In focus: Localizing humanitarian action with women at the forefront


A scene from the Palanca-Maiaki-Udobnoe border crossing, between the Republic of Moldova and Ukraine on 1 March 2022. Photo: UN Women/Aurel Obreja
A scene from the Palanca-Maiaki-Udobnoe border crossing, between the Republic of Moldova and Ukraine on 1 March 2022. Photo: UN Women/Aurel Obreja

When crises hit, humanitarians rush to respond to the urgent needs of impacted populations.

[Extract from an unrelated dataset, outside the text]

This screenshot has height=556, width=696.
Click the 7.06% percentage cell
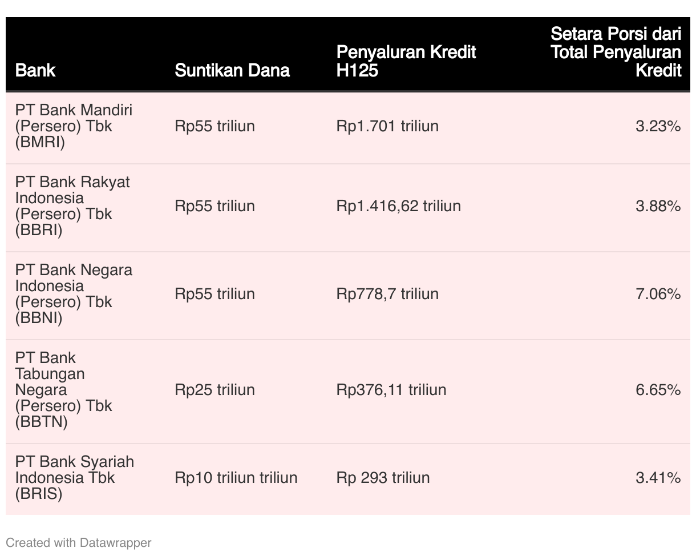[x=658, y=294]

By the time international organizations have a grasp of the magnitude and nature of the needs and are able to deploy resources accordingly, local organizations and volunteers are usually already on the ground delivering urgently needed assistance, often invisibly.

With their access to, bonds with and legitimacy among affected people – as well as their deep understanding of the areas in which they work – local actors, including women, are often first responders to humanitarian needs. UN Women has been working across its triple mandate to strengthen localization and facilitate the inclusion and participation of local women’s organizations in the planning and implementation of crisis response.

What is localization?

There has been growing awareness in international humanitarian circles of the importance of empowering local responders to lead and deliver humanitarian aid. Recognizing that local knowledge and cultural understanding are essential to help impacted populations, localization seeks to strengthen the capacity and resources of local organizations to increase the reach, effectiveness and accountability of humanitarian efforts. It is a bottom-up way of rethinking humanitarian action, reinforcing community-rooted efforts.

Localization is essential to working more effectively across the humanitarian-development-peace nexus, which complements humanitarian aid with efforts to foster local development and peace. Many of the local and national actors that deliver humanitarian assistance are also involved in development, peacebuilding and post-crisis recovery. As such, strengthening their leadership and capacity can help rebuild resilient communities and foster lasting peace and development.

The gendered impacts of crises

When crises strike, gender inequalities are often exacerbated. These include reduced access to life-saving services and decision-making processes for women and girls. Gender-based violence, including conflict-related sexual violence, often increases during crises while protection mechanisms deteriorate, depriving women and girls of their fundamental right to live free from violence. Crises also often hit women’s livelihoods hardest because they tend to work in informal sectors, increasing their risk of losing income or engaging in poorly paid work or transactional sex.

Displacement is also experienced differently by men and women as it entails gender-specific challenges that women-led groups are best placed to address. Often, the great majority of those displaced by crises are women and children. For example, around 60 per cent of Ukraine’s 7.7 million internally displaced are women and children, as are 90 per cent of the 5.6 million refugees who fled to in neighbouring countries, making it one of the most gendered displacement crises of our times.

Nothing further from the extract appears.